#### [Aim]
Can you express the records below as a JSON list of strings, one string per line, with blank lines skipped and the pictures left out?

(Source data)

▼

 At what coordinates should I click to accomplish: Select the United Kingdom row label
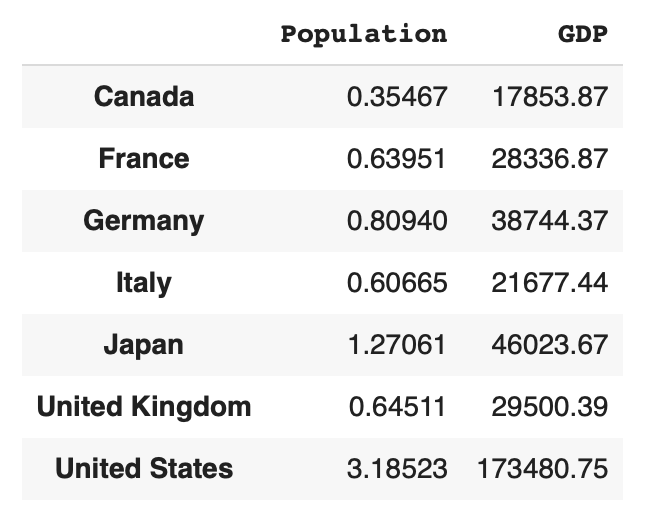tap(144, 407)
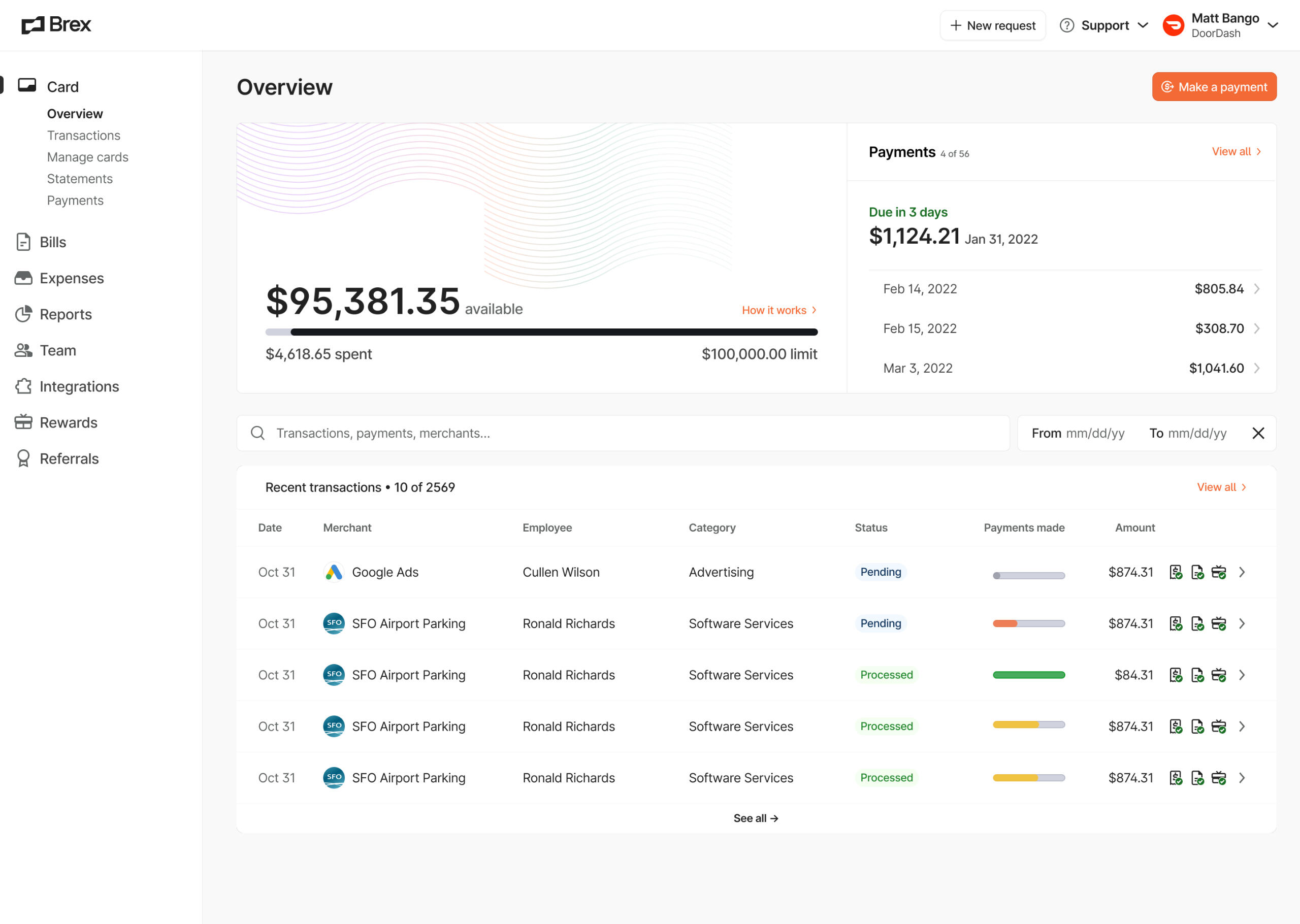Click the receipt icon on the Google Ads row
1300x924 pixels.
pyautogui.click(x=1176, y=572)
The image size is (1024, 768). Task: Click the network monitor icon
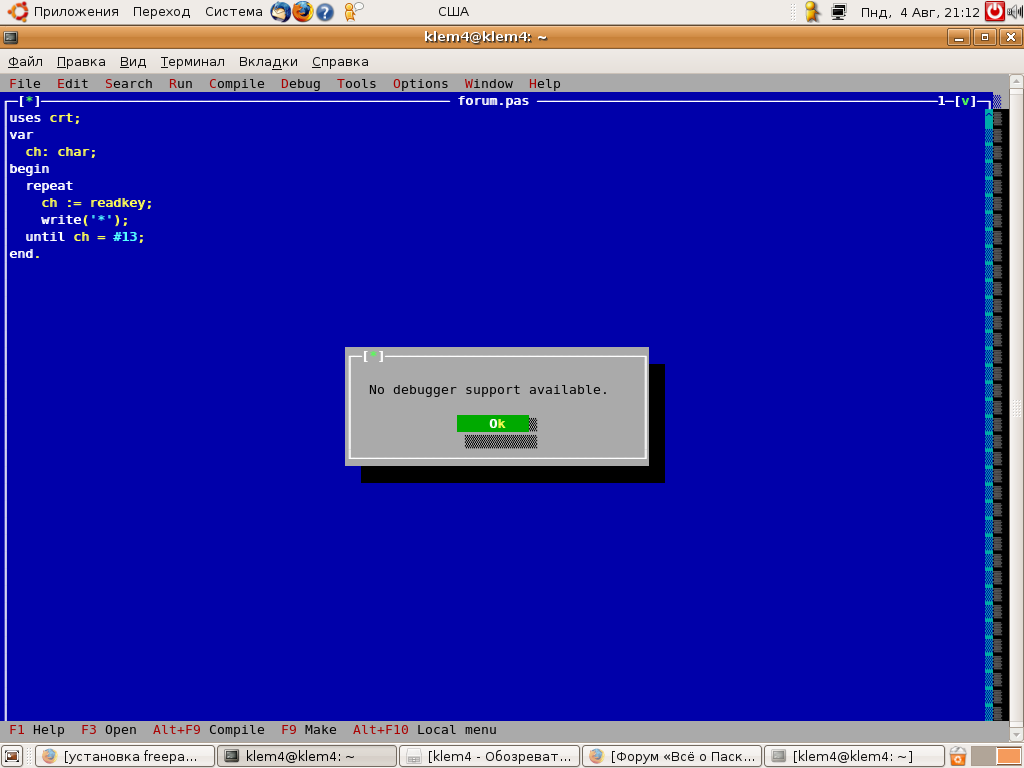pyautogui.click(x=838, y=12)
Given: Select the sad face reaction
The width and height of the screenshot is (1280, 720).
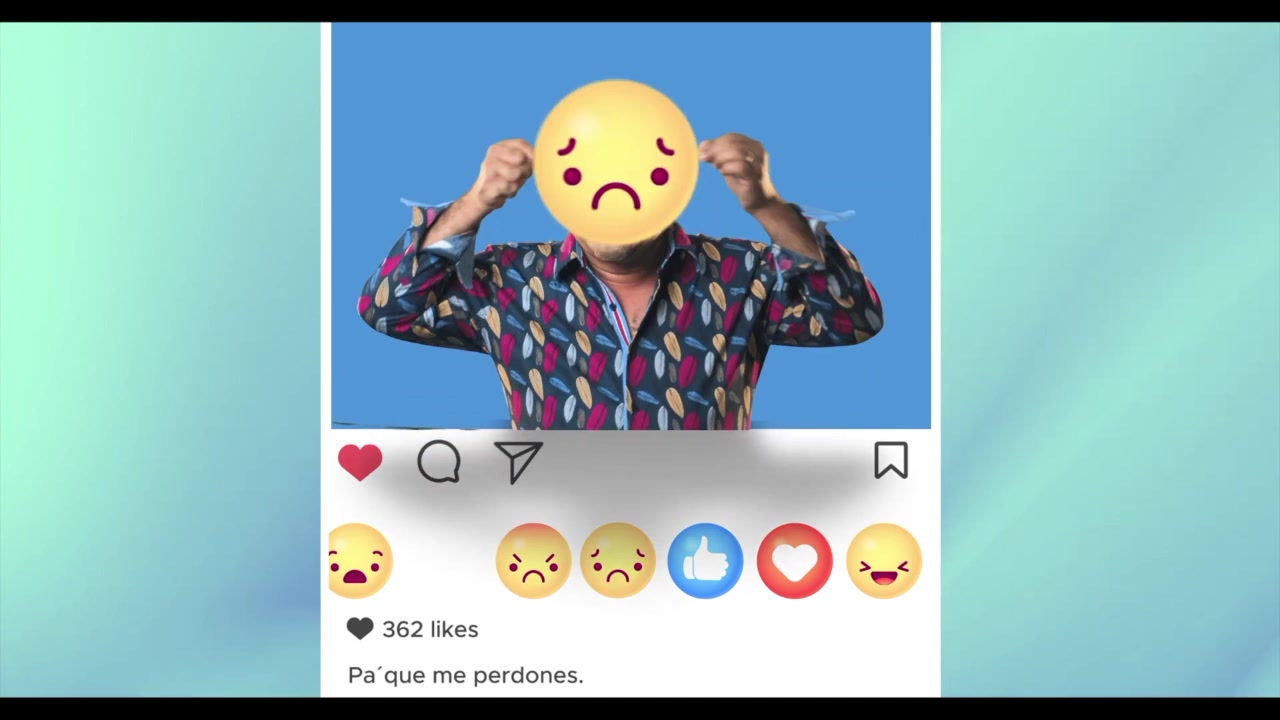Looking at the screenshot, I should 618,561.
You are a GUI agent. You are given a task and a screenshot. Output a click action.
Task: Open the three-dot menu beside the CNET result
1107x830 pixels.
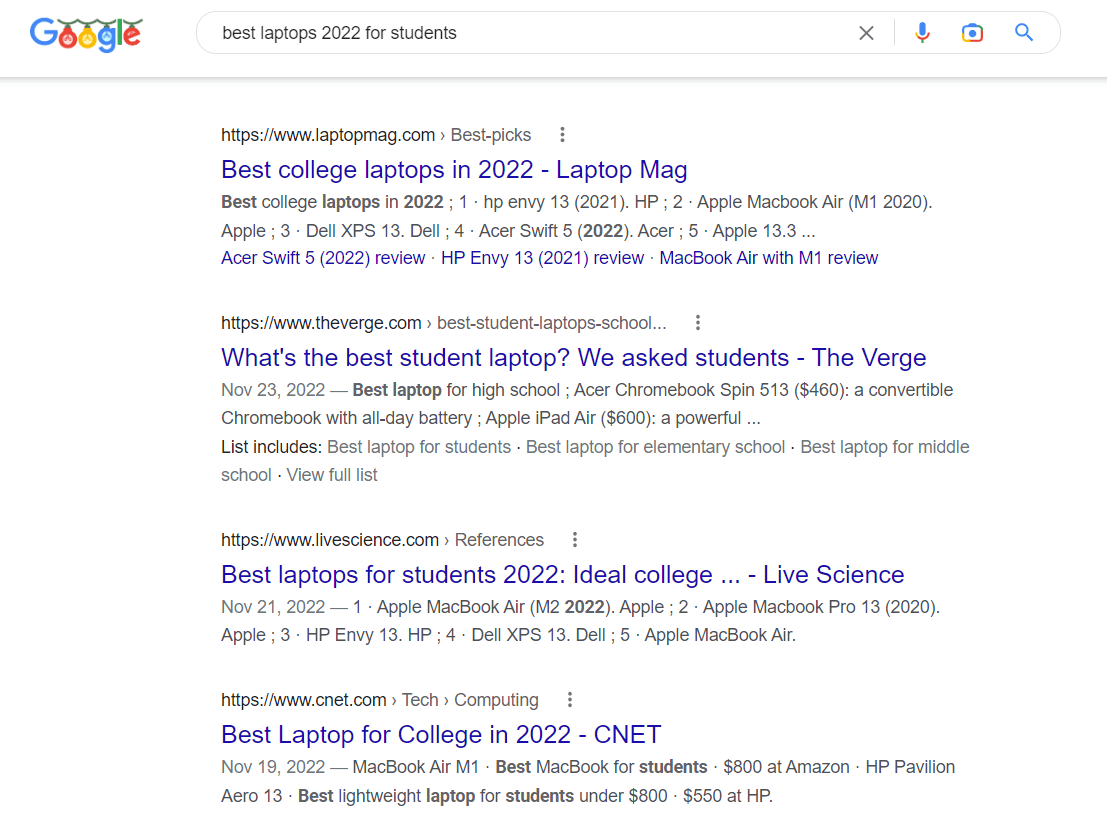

▲

#### [Worked solution]
[
  " At what coordinates should I click to accomplish: Select the United Kingdom row label",
  "tap(144, 407)",
  "Click the receipt icon on the Google Ads row",
  "1300x924 pixels.",
  "pyautogui.click(x=1176, y=572)",
  "The image size is (1024, 768). Task: Click the network monitor icon",
  "pyautogui.click(x=838, y=12)",
  "Given: Select the sad face reaction",
  "The width and height of the screenshot is (1280, 720).",
  "Looking at the screenshot, I should 618,561.",
  "You are a GUI agent. You are given a task and a screenshot. Output a click action.",
  "Task: Open the three-dot menu beside the CNET result",
  "1107x830 pixels."
]